• WRITTEN INSTRUCTION:
In the text on the VCS's color handling below, copy out everything between "Early game cartridges held" and "little chip space.", inclusive, and substitute "sync burst" for "color burst".

• PROVIDED PASSAGE:

Early game cartridges held only 2 kilobytes of ROM. “In 2K, you barely have room to brush your teeth.”—Joe Decuir

In addition to being able to determine the shape of an object, programmers can also determine its color and luminance. The decision to go with both color and luminance registers probably would not have been made but for the simplicity of the color control. Television color is determined by the difference in phase between the color signal and a reference signal, or color burst, that is transmitted at the beginning of each line. The VCS’s phase shifter is nothing more than a delay line tapped at appropriate intervals, and so it occupies fairly little chip space.

An example of extensive color manipulation is a subroutine developed by Mr. Decuir to avoid burning game patterns onto the TV screen if the VCS is left unattended. The routine, which cycled through all possible color-luminance combinations, used only a dozen bytes, a great advantage in early game cartridges, which held only 2 kilobytes of ROM. “In 2K, you barely have room to brush your teeth,” Mr. Decuir said.

• PROVIDED DATA:
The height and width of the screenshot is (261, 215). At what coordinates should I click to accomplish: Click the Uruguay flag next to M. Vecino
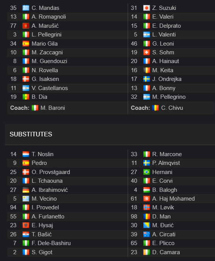coord(26,199)
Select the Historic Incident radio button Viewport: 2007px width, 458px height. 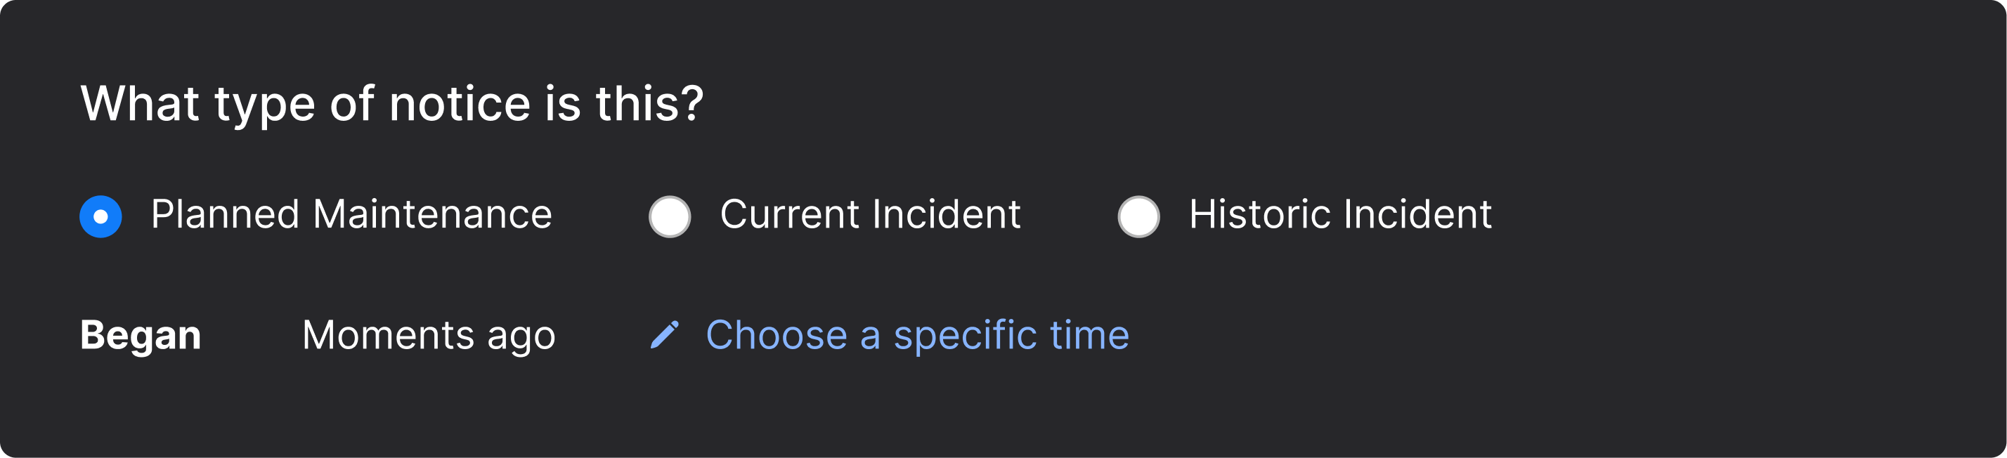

• TASK ANSWER:
Early game cartridges held only 2 kilobytes of ROM. “In 2K, you barely have room to brush your teeth.”—Joe Decuir

In addition to being able to determine the shape of an object, programmers can also determine its color and luminance. The decision to go with both color and luminance registers probably would not have been made but for the simplicity of the color control. Television color is determined by the difference in phase between the color signal and a reference signal, or sync burst, that is transmitted at the beginning of each line. The VCS’s phase shifter is nothing more than a delay line tapped at appropriate intervals, and so it occupies fairly little chip space.